Toward Interpretable Music Tagging with Self-Attention

Minz Won, Sanghyuk Chun, and Xavier Serra

  • Full paper (6 pages) [ArXiv]

  • Machine Learning for Music Discovery Workshop at ICML 2019 (2 pages) [Link]

Abstract

Self-attention is an attention mechanism that learns a representation by relating different positions in the sequence. The transformer, which is a sequence model solely based on self-attention, and its variants achieved state-of-the-art results in many natural language processing tasks. Since music composes its semantics based on the relations between components in sparse positions, adopting the self-attention mechanism to solve music information retrieval (MIR) problems can be beneficial.

Hence, we propose a self-attention based deep sequence model for music tagging. The proposed architecture consists of shallow convolutional layers followed by stacked Transformer encoders. Compared to conventional approaches using fully convolutional or recurrent neural networks, our model is more interpretable while reporting competitive results. We validate the performance of our model with the MagnaTagATune and the Million Song Dataset. In addition, we demonstrate the interpretability of the proposed architecture with a heat map visualization.

Environment

This code is based on Python 3. Used libraries can be installed through pip.

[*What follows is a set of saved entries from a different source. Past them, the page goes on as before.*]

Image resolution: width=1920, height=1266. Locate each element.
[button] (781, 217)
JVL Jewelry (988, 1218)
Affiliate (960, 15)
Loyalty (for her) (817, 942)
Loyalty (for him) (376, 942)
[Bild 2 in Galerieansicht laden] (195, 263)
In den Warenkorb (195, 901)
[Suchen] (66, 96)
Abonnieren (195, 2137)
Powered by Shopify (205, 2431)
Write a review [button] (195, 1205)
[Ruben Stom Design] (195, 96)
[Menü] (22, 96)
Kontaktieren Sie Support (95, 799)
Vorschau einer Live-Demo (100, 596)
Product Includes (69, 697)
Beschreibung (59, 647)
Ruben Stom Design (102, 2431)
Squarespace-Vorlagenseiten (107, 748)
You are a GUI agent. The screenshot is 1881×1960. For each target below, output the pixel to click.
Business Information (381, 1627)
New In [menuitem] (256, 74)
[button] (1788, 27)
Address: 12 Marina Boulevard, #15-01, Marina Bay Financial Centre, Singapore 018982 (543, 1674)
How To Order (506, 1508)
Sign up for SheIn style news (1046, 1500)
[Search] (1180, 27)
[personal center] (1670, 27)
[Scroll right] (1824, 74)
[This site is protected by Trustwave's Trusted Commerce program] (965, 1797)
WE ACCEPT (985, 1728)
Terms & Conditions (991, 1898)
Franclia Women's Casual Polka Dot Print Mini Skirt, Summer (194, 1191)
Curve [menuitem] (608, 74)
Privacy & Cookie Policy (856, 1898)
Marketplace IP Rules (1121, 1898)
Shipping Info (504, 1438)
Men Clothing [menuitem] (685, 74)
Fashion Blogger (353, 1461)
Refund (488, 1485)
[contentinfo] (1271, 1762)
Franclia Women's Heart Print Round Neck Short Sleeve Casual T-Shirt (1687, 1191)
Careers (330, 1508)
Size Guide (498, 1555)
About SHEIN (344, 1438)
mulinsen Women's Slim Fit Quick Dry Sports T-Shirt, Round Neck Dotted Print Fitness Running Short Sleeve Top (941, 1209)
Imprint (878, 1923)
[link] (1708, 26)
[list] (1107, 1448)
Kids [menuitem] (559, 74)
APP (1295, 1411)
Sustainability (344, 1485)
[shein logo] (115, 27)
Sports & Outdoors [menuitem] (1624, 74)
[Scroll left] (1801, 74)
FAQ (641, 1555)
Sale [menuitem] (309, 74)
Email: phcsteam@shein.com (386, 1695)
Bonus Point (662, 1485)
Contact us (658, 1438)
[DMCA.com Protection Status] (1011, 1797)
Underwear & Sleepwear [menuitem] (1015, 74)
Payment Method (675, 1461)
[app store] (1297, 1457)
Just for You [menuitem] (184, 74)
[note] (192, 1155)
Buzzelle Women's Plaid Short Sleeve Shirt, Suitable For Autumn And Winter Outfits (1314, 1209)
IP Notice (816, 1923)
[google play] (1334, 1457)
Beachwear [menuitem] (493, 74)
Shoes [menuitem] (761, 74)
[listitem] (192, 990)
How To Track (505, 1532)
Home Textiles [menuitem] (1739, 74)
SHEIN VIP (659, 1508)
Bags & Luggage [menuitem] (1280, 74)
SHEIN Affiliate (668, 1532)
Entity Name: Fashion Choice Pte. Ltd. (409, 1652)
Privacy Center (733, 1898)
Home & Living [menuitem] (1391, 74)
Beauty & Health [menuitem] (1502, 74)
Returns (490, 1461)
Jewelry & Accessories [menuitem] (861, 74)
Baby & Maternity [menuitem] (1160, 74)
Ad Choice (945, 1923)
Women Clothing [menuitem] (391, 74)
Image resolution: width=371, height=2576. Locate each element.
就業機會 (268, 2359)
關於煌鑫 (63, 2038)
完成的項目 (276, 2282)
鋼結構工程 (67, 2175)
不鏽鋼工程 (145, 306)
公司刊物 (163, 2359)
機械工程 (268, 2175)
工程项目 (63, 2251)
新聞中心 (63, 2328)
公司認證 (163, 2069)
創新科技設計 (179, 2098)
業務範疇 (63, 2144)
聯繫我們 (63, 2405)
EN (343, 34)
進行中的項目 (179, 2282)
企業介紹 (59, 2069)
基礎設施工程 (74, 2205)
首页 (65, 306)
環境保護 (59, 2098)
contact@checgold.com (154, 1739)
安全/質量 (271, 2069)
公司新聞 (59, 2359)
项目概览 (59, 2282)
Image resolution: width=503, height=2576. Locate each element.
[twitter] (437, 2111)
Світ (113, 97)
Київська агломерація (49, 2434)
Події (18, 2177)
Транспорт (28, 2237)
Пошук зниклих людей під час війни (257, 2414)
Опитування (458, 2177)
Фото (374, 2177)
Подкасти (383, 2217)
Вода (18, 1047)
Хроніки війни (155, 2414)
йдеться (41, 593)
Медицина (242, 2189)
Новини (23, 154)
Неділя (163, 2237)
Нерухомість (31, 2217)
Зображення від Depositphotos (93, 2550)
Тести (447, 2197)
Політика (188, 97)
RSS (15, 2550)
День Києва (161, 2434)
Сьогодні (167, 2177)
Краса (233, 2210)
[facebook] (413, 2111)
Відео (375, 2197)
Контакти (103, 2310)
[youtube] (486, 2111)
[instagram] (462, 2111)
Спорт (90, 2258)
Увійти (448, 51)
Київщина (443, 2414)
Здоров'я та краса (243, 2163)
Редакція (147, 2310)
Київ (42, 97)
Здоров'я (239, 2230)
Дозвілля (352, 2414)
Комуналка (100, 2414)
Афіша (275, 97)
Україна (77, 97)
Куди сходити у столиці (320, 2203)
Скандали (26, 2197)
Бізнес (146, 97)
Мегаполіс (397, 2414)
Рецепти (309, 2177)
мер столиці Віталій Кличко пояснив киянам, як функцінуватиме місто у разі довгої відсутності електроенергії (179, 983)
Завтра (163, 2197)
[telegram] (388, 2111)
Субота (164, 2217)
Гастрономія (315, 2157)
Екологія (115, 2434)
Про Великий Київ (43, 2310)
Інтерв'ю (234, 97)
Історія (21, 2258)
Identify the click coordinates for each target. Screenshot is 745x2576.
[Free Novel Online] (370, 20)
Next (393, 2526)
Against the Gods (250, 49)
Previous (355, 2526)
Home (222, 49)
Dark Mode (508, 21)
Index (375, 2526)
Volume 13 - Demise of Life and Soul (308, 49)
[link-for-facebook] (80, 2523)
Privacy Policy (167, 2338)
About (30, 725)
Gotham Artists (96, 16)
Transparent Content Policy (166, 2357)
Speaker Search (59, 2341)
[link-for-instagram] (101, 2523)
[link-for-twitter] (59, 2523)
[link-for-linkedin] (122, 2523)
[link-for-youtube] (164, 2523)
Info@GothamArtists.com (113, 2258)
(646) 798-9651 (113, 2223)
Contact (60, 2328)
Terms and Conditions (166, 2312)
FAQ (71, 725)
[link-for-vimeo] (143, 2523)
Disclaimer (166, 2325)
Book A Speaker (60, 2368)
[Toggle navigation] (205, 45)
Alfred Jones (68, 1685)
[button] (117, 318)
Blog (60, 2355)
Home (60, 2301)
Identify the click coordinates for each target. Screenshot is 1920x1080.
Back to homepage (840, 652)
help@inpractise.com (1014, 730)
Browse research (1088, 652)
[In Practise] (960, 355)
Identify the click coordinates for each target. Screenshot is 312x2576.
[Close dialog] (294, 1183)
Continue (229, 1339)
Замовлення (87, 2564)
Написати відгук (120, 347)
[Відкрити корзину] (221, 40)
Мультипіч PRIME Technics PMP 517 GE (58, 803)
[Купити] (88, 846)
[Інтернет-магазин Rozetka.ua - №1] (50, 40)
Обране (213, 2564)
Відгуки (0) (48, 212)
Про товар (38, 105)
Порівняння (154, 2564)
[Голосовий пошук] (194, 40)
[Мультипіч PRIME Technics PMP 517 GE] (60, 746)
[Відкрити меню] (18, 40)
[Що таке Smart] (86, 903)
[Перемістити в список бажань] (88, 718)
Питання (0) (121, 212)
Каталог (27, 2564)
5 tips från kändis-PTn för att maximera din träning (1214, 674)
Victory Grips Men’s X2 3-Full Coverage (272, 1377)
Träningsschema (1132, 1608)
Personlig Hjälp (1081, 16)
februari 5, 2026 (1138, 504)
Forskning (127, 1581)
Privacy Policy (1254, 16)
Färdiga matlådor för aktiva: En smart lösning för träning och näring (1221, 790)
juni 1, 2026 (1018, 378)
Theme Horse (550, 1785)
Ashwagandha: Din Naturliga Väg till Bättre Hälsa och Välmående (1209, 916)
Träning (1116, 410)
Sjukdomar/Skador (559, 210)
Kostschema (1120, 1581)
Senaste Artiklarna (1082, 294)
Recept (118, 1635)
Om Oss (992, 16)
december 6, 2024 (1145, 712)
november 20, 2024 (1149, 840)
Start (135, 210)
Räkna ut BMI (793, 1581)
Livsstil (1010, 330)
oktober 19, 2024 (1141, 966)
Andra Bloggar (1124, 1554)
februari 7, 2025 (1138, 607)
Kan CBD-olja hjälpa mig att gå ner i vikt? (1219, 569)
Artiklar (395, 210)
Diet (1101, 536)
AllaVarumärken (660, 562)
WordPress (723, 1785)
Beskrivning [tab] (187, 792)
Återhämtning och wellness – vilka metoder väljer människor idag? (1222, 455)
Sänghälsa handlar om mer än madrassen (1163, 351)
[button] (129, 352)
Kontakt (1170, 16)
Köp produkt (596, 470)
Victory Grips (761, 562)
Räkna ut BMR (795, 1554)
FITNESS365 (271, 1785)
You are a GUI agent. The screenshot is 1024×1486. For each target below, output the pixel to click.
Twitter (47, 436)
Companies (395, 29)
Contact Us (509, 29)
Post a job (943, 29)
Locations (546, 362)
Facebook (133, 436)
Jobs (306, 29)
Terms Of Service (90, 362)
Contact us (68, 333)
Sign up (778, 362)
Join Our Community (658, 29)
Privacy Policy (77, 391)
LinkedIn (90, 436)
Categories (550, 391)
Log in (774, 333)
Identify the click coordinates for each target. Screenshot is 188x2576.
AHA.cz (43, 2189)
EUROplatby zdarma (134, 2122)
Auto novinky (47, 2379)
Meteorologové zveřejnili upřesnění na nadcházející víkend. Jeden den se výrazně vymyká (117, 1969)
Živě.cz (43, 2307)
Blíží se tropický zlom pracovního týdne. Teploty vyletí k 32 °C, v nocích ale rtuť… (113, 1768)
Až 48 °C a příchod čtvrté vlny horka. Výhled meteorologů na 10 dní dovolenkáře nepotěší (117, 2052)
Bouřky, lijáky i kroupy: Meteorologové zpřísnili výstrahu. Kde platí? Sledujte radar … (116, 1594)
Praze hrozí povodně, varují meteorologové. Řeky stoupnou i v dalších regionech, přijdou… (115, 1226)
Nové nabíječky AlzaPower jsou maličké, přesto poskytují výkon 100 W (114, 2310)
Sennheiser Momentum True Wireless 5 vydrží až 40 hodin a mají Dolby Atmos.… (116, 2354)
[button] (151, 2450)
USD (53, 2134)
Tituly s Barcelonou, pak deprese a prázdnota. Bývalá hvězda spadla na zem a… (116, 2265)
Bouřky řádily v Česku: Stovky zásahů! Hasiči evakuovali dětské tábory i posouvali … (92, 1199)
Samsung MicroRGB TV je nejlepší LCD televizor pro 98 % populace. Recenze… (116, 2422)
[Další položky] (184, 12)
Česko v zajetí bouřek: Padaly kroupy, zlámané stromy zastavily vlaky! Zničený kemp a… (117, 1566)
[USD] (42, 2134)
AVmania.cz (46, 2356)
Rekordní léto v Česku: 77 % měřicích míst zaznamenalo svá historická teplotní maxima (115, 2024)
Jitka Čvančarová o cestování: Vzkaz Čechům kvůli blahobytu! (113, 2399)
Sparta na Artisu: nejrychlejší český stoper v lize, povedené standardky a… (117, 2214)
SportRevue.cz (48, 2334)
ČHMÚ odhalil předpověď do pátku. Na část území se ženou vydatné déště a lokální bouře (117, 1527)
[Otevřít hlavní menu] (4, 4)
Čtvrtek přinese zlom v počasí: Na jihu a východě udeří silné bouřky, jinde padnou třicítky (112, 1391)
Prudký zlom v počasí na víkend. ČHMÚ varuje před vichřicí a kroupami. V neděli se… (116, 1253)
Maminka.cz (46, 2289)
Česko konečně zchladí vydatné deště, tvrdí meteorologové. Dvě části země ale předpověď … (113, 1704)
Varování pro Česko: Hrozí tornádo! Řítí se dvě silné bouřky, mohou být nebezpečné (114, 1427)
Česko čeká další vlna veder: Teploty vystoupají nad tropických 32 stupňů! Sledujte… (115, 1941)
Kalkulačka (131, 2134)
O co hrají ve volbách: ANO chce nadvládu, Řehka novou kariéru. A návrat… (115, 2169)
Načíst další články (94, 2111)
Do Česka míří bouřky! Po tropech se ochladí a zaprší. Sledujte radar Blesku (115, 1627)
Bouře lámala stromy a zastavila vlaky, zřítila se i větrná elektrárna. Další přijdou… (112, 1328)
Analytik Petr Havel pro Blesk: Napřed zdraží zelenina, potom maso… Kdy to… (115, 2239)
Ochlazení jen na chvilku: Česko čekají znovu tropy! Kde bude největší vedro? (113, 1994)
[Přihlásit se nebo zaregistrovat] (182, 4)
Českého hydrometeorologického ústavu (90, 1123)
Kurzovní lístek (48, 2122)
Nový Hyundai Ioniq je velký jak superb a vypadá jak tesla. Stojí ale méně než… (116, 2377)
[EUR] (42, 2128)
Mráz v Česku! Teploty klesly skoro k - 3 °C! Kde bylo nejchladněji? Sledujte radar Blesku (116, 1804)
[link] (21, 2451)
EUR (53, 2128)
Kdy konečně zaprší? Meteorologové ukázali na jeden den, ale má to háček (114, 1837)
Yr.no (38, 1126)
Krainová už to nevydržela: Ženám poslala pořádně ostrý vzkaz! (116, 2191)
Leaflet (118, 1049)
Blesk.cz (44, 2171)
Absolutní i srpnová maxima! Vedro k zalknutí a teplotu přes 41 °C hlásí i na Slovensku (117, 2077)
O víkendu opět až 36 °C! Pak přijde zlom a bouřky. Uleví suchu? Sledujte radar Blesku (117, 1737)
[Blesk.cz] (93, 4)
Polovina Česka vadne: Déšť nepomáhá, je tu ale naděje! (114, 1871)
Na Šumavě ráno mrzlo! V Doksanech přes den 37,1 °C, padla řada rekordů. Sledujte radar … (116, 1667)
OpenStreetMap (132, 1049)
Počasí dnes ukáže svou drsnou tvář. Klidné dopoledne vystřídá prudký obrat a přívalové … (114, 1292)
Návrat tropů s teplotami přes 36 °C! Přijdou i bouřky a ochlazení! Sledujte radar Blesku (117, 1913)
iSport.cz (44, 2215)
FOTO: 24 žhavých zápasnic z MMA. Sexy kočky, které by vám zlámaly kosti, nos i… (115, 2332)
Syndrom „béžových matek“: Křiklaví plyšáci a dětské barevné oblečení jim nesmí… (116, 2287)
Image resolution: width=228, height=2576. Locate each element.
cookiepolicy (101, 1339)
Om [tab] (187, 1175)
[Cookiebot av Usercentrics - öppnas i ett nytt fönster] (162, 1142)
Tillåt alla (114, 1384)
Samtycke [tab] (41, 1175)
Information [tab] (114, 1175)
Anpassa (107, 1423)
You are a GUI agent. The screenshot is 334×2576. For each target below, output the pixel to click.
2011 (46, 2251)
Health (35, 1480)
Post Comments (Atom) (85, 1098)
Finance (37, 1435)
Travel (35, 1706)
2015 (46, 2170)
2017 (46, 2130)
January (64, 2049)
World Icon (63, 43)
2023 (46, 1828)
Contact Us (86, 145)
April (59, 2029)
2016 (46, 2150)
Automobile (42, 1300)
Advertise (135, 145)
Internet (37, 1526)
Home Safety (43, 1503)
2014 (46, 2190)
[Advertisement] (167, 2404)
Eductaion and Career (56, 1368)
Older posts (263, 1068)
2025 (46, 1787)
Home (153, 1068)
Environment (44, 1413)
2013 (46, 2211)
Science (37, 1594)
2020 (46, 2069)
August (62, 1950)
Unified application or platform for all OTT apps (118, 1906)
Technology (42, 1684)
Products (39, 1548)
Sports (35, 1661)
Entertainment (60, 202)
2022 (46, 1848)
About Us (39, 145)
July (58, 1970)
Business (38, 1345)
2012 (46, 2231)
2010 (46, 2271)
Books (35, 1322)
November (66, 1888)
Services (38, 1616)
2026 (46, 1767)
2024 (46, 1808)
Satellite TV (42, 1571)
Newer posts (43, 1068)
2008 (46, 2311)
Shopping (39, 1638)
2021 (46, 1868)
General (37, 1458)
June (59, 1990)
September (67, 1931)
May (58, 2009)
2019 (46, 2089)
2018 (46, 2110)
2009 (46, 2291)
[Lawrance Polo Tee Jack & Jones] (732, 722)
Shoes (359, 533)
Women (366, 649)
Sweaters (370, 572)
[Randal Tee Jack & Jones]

pip install -r requirements.txt

Preprocessing

  1. Data split

    python preprocessing/mtat/split.py run your_data_path

  2. Get log mel-spectrograms

    python preprocessing/mtat/preprocess.py run your_audio_path your_data_path

Training

python main.py --architecture 'pons_won' --conv_channels 16 \
--attention_channels 512 --attention_layers 2 --attention_heads 8 \
--batch_size 16 \
--dataset 'mtat' --data_type 'spec' \
--data_path your_data_path --model_save_path your_model_path

Evaluation

python eval.py --architecture 'pons_won' --conv_channels 16 \
--attention_channels 512 --attention_layers 2 --attention_heads 8 \
--dataset 'mtat' --data_type 'spec' \
--data_path your_data_path --model_load_path your_model_path

Pre-trained model

Use models/ponswon.pth.

Visualization

Check visualize/visualize_example.ipynb.

Citation

@article{won2019attention,
    title={Toward Interpretable Music Tagging with Self-Attention},
    author = {Won, Minz and Chun, Sanghyuk and Serra, Xavier},
    journal={arXiv preprint arXiv:1906.04972},
    year={2019}
}